Revised Common Lectionary (Complementary)
Jesus prophesies a future of suffering
15-22 “When the time comes, then, that you see the ‘abomination of desolation’ prophesied by Daniel ‘standing in the sacred place’—the reader should note this—then is the time for those in Judea to escape to the hills. A man on his house-top must not waste time going into his house to collect anything; a man at work in the fields must not go back home to fetch his clothes. Alas for the pregnant, alas for those with tiny babies at that time! Pray God that you may not have to make your escape in the winter or on the Sabbath day, for then there will be great misery, such as has never happened from the beginning of the world until now, and will never happen again! Yes, if those days had not been cut short no human being would survive. But for the sake of God’s people those days are to be shortened.
23-28 “If anyone says to you then, ‘Look, here is Christ!’ or ‘There he is!’ don’t believe it.

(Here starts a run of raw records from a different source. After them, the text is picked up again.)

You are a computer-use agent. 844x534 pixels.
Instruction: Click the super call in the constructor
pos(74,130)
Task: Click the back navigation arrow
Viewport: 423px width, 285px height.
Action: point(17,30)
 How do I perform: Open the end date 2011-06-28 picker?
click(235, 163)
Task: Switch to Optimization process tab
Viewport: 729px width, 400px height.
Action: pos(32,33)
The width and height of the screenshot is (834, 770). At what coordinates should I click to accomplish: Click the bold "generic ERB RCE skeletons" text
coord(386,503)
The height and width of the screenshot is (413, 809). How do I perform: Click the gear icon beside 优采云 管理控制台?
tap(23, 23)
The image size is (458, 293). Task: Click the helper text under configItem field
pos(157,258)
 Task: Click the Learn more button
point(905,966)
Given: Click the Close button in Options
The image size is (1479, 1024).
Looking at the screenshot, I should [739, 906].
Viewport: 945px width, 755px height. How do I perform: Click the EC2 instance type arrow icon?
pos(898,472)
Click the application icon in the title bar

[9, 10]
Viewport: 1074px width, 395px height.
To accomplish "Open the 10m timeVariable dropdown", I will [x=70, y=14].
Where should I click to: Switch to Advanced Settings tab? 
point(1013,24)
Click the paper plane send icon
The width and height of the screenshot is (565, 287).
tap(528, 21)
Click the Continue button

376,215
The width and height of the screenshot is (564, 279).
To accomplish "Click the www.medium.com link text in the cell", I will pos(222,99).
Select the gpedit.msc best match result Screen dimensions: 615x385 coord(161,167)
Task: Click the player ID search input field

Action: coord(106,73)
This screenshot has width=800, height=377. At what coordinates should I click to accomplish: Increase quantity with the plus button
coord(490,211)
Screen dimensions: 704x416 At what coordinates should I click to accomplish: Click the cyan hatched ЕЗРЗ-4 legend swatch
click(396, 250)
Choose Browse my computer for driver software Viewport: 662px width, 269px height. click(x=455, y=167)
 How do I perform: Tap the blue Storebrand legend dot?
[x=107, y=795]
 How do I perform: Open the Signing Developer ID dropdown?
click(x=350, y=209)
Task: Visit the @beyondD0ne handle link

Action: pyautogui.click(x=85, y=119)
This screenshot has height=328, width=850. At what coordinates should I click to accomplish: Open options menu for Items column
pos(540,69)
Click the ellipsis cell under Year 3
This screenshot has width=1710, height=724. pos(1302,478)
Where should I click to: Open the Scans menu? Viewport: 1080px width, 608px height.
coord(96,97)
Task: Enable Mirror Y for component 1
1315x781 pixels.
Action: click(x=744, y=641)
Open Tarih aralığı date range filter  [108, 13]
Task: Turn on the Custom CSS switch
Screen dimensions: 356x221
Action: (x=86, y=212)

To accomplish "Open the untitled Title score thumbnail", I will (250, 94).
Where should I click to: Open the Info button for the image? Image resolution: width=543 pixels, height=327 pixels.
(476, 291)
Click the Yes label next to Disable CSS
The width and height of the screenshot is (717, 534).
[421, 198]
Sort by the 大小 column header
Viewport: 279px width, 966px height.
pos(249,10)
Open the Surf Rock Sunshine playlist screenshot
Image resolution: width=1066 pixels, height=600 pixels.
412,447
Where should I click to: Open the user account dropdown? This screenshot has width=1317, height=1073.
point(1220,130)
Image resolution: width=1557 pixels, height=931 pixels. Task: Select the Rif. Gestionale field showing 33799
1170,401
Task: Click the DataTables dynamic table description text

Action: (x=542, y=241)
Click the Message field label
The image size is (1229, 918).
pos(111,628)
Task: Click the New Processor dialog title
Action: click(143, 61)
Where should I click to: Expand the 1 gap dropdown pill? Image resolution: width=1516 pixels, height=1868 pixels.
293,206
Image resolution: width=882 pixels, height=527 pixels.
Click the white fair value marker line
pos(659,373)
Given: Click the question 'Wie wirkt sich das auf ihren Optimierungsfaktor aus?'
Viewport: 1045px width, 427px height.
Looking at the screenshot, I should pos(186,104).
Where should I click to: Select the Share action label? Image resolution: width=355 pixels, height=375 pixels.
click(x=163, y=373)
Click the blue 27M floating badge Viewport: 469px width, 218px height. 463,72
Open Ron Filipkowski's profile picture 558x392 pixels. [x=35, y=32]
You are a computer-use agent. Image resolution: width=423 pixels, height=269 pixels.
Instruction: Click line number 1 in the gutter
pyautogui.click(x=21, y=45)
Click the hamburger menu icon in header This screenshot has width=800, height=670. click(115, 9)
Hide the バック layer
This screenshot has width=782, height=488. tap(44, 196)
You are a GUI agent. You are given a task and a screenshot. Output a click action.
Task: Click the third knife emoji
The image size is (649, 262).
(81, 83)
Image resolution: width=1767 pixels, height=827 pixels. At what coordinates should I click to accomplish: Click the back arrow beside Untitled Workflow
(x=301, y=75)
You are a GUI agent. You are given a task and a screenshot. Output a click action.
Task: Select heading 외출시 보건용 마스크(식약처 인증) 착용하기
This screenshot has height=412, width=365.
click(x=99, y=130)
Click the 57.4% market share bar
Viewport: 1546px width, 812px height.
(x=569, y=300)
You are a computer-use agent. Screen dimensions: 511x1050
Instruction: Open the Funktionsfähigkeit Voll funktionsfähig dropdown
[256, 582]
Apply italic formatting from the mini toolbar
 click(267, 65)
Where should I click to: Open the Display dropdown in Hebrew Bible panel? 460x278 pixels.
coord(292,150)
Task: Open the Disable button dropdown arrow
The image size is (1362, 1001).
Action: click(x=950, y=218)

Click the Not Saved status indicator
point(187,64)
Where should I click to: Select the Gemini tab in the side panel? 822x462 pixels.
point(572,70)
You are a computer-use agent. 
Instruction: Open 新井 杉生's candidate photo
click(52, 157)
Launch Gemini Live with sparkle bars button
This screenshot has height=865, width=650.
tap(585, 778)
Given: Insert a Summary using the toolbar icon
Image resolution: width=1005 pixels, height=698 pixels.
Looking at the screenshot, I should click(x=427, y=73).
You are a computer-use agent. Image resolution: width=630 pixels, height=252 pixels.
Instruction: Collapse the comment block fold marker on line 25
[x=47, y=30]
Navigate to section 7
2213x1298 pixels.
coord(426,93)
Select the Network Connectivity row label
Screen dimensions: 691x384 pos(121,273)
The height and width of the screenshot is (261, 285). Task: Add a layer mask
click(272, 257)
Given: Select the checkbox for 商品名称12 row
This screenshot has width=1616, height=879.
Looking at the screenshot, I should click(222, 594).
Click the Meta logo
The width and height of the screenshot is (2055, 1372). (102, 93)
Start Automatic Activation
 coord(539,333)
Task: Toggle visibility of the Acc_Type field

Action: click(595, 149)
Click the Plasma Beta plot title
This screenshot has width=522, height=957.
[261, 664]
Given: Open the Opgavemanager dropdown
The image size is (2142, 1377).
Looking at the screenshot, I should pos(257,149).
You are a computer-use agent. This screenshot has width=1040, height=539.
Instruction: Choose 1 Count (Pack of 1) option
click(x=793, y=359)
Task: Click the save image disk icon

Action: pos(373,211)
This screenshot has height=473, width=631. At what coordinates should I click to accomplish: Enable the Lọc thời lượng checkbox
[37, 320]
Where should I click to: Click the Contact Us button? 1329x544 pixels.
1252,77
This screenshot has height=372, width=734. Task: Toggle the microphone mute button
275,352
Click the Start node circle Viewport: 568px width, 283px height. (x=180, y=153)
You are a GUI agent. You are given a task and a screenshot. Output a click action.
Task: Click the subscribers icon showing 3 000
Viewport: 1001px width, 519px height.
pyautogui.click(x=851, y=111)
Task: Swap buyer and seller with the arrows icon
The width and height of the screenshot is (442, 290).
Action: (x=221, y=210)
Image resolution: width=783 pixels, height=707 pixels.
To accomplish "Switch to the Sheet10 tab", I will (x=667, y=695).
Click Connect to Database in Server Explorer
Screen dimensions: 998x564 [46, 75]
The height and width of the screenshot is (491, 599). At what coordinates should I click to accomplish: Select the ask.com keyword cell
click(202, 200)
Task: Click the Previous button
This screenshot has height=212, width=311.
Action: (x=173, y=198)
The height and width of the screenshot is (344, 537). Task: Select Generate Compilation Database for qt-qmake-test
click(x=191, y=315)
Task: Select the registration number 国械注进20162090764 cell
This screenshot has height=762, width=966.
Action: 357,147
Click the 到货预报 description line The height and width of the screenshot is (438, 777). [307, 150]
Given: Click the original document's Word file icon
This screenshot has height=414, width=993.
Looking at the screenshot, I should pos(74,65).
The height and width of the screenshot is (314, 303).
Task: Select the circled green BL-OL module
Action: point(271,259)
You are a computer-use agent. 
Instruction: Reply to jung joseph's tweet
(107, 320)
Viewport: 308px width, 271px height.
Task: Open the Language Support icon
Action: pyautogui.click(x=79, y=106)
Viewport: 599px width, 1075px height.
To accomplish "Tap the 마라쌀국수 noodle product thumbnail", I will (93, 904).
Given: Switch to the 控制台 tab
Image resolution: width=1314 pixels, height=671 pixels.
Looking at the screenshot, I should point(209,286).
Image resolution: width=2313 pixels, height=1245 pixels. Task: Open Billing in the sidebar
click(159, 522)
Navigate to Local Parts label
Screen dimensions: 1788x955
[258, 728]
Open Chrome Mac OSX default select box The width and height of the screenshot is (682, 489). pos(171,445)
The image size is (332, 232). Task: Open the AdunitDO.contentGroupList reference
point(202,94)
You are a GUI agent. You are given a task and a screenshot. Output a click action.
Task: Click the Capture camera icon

False christs and false prophets are going to appear and will produce great signs and wonders to mislead, if it were possible, even God’s own people. Listen, I am warning you. So that if people say to you, ‘There he is, in the desert!’ you are not to go out there. If they say, ‘Here he is, in this inner room!’ don’t believe it. For as lightning flashes across from east to west so will the Son of Man’s coming be. ‘Wherever there is a dead body, there the vultures will flock.’
At the end of time the Son of Man will return
29-31 “Immediately after the misery of those days ‘the sun will be darkened, the moon will fail to give her light, the stars will fall from the sky, and the powers of heaven will be shaken’. Then the sign of the Son of Man will appear in the sky, and all the nations of the earth will wring their hands as they see the Son of Man coming on the clouds of the sky in power and great splendour. And he will send out his angels with a loud trumpet-call and they will gather his chosen from the four winds—from one end of the heavens to the other.